Наряду с Гете Шиллер стоит у начала новой немецкой литературы, а во многом открывает и трудный путь европейской культуры последних двух веков
«Через все творения Шиллера,— продолжал Гете,— проходит идея свободы, и эта идея всякий раз принимала иные формы, по мере того, как Шиллер менялся сам, продвигаясь вперед по пути культуры. В юности его волновала физическая свобода, и он ратовал за нее в своих сочинениях, в более зрелом возрасте — свобода идеальная».
Слова Гете записал 18 января 1827 г. его секретарь и постоянный собеседник И. П. Эккерман.
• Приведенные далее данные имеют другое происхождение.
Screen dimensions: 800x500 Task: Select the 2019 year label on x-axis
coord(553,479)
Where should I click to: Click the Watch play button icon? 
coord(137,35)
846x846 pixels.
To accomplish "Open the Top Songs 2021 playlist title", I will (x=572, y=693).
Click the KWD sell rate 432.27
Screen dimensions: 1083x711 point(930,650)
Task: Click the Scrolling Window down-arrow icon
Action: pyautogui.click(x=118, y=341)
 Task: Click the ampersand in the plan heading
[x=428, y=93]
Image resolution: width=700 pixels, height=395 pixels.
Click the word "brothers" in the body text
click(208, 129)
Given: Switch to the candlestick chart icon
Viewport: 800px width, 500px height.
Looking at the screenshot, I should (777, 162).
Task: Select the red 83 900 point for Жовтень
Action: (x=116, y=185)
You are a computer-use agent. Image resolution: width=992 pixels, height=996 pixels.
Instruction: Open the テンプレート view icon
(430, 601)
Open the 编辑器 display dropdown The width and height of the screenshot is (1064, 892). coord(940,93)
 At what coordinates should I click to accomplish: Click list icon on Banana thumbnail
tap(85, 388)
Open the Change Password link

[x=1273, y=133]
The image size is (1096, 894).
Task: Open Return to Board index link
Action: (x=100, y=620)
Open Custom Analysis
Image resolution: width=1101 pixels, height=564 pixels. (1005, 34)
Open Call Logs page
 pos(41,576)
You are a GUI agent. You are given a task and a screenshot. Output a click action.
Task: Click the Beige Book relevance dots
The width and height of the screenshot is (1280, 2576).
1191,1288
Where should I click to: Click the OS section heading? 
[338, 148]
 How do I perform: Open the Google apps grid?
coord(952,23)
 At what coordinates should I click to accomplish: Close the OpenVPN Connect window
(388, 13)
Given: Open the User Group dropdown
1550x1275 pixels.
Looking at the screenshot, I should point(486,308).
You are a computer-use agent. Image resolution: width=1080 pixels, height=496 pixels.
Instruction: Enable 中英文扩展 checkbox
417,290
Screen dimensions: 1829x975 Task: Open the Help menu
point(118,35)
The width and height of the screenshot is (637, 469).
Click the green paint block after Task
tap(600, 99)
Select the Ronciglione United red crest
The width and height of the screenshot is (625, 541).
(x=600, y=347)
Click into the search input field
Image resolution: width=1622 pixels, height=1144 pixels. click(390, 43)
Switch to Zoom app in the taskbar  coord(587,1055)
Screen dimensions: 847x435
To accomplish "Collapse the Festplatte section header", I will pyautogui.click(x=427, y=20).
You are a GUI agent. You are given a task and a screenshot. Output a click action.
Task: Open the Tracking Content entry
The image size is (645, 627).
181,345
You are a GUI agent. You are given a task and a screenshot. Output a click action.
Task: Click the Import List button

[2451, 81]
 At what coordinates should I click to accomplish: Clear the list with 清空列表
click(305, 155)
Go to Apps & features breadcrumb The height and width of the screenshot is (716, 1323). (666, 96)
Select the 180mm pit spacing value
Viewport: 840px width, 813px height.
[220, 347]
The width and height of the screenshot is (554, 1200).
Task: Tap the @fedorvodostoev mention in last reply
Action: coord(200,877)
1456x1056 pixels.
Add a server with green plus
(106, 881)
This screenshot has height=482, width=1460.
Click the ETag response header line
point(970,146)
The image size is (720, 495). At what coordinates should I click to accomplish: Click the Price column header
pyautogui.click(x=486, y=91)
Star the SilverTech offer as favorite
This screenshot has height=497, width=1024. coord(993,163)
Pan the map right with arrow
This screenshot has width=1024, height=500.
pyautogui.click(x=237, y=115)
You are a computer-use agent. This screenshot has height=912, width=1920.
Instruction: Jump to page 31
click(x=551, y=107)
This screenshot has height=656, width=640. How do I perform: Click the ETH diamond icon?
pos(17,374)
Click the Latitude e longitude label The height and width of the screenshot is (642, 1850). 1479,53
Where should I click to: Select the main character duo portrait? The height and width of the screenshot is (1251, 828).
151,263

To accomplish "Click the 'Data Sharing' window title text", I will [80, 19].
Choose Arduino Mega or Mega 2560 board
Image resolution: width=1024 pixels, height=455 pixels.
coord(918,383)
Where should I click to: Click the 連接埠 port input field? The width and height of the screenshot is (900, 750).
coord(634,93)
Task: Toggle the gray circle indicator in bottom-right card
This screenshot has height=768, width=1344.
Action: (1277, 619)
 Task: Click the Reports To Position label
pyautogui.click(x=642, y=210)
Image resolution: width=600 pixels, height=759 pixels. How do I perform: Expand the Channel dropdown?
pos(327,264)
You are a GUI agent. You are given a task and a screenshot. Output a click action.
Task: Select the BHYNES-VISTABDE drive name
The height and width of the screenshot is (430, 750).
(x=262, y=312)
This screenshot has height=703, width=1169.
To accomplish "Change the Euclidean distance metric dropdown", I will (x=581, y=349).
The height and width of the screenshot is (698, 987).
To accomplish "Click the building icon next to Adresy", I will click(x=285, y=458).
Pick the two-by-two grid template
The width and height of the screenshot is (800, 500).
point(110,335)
Неспешный вечерний разговор начался чтением одного из шедевров умудренно-мирной, пластичной и ясной поздней прозы Гете — «Новеллы». И дальше Гете говорил о своих спорах с Шиллером, о том, как по-разному видели искусство и природу он и Шиллер, о «Вильгельме Телле», о сходстве между Шиллером и Байроном… Так разговор подошел к словам о вечной «идее свободы» и завершился олимпийски-снисходительной сентенцией Гете: «…и здесь необходимо знать меру, в противном случае идея свободы ни к чему доброму не приведет».
Меры Шиллер не знал. Видимо, поэтому и был он столь дорог всегда о мере помнящему Гете. Через всю книгу Эккермана проходит образ Шиллера, Гете не устает вспоминать о нем, восхищаться его драмами, продолжать старые нескончаемые беседы. Без Шиллера нет и самого Гете, потому столь настойчиво старый поэт втолковывает Эккерману идею особой предназначенности своей дружбы с Шиллером.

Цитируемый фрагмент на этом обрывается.